**EXERCISE PROMPT:** Render the entries between the line containing "Image resolution: width=156" and the end of the entries, both ends included, as a numbered list with blank lines removed. Leave out the pictures.

**SOURCE DATA:**
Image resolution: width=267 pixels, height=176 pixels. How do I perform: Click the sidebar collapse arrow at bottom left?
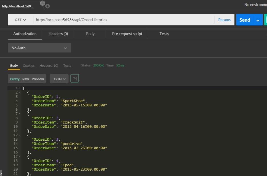tap(1, 173)
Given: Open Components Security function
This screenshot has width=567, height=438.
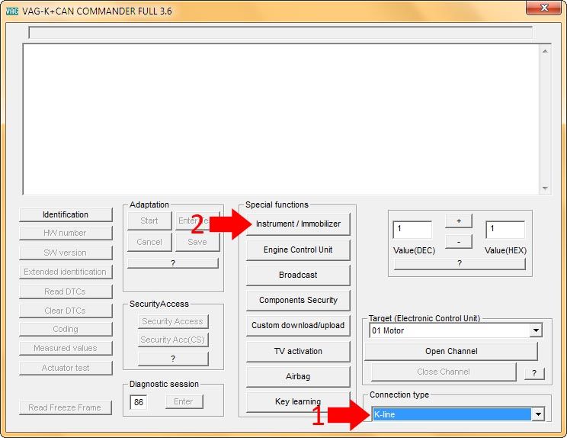Looking at the screenshot, I should (298, 301).
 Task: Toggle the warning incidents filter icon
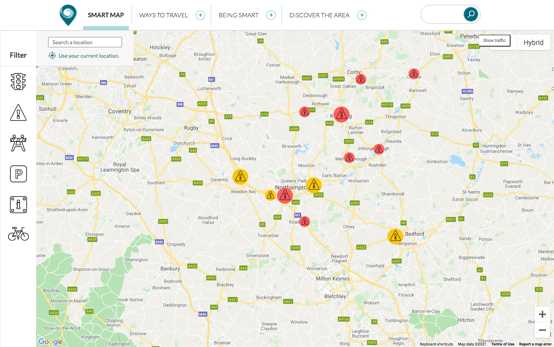coord(18,113)
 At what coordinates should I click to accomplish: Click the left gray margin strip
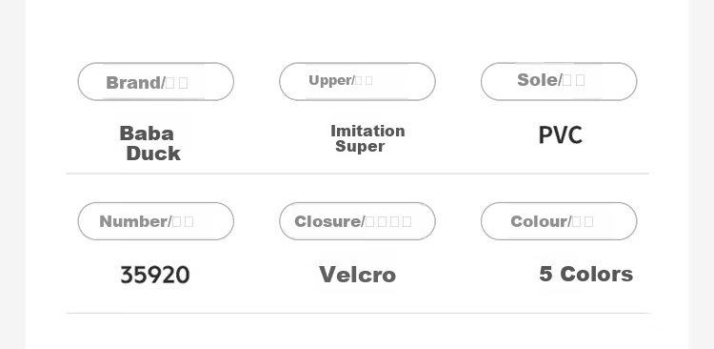click(12, 175)
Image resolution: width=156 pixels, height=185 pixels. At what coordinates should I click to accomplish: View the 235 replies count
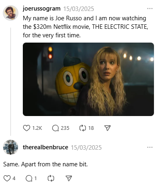point(65,128)
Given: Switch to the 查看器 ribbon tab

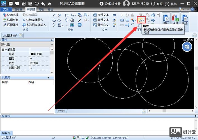Looking at the screenshot, I should (19, 9).
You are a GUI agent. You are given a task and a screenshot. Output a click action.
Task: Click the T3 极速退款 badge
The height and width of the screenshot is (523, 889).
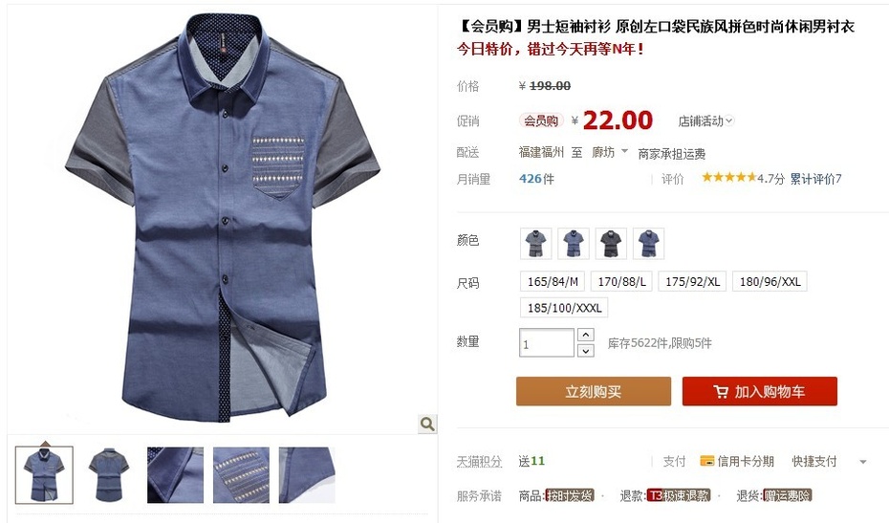(x=679, y=495)
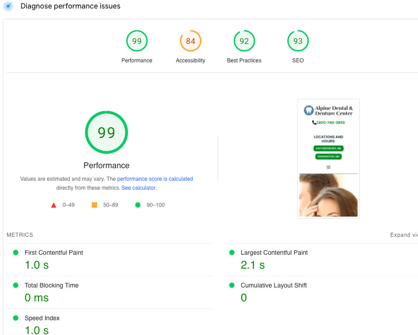The height and width of the screenshot is (335, 418).
Task: Open the 'See calculator' link
Action: tap(138, 188)
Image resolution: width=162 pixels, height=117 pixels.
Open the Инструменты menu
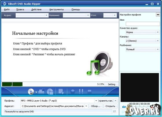[x=56, y=9]
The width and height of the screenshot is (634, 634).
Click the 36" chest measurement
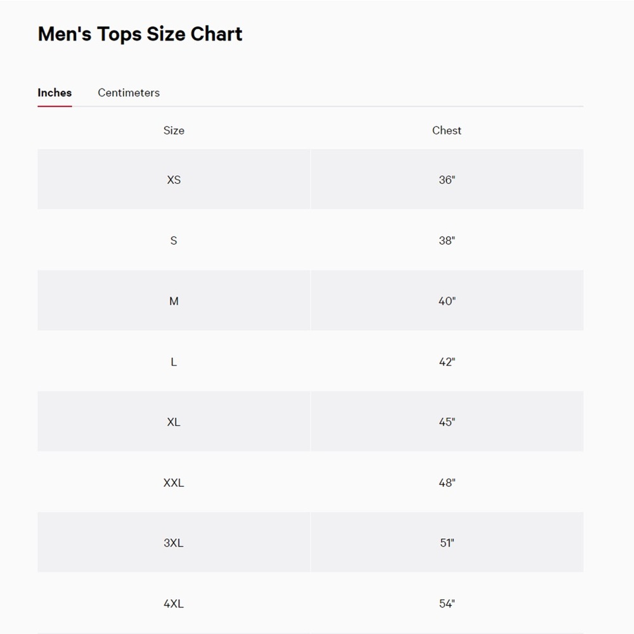447,179
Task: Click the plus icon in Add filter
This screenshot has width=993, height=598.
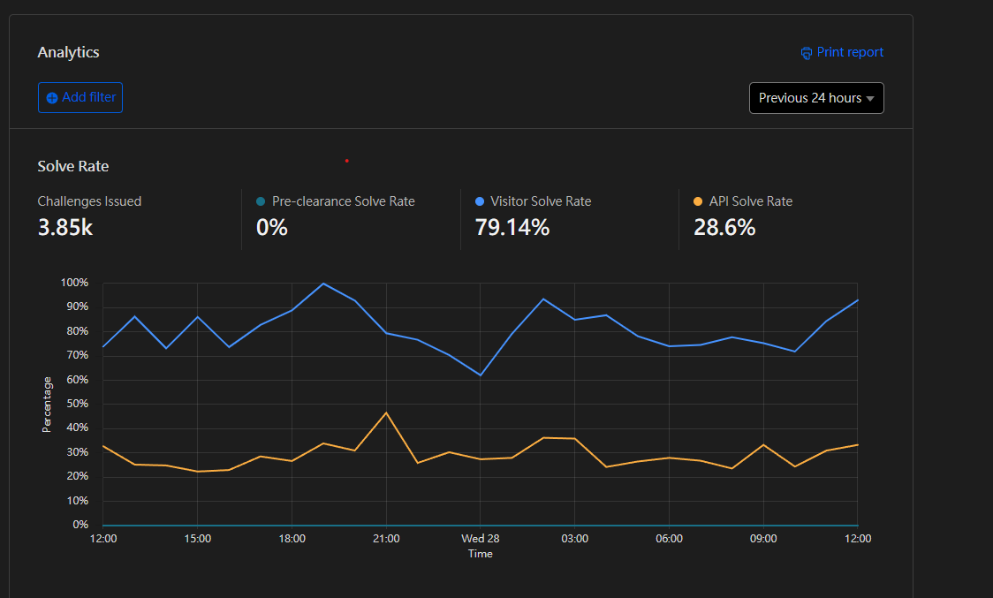Action: pyautogui.click(x=52, y=98)
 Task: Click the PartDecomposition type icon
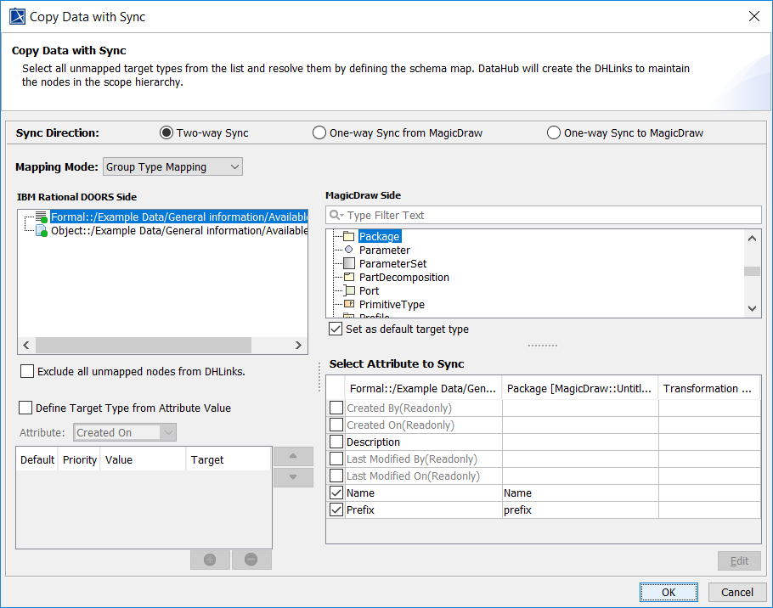(x=349, y=278)
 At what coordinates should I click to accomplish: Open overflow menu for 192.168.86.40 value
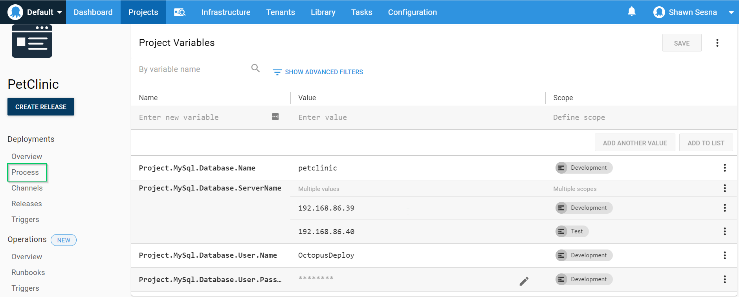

**PROBLEM SOLUTION:**
1. Image resolution: width=156 pixels, height=185 pixels. At what coordinates should I click to accomplish: View the 235 replies count
2. point(65,128)
3. Given: Switch to the 查看器 ribbon tab
4. Looking at the screenshot, I should (19, 9).
5. You are a GUI agent. You are given a task and a screenshot. Output a click action.
6. Task: Click the T3 极速退款 badge
7. The height and width of the screenshot is (523, 889).
8. (x=679, y=495)
9. The height and width of the screenshot is (335, 418).
10. Task: Open the 'See calculator' link
11. Action: tap(138, 188)
12. Image resolution: width=162 pixels, height=117 pixels.
13. Open the Инструменты menu
14. [x=56, y=9]
15. The width and height of the screenshot is (634, 634).
16. Click the 36" chest measurement
17. 447,179
18. Task: Click the plus icon in Add filter
19. This screenshot has width=993, height=598.
20. Action: pyautogui.click(x=52, y=98)
21.  Task: Click the PartDecomposition type icon
22. (x=349, y=278)
23.  At what coordinates should I click to accomplish: Open overflow menu for 192.168.86.40 value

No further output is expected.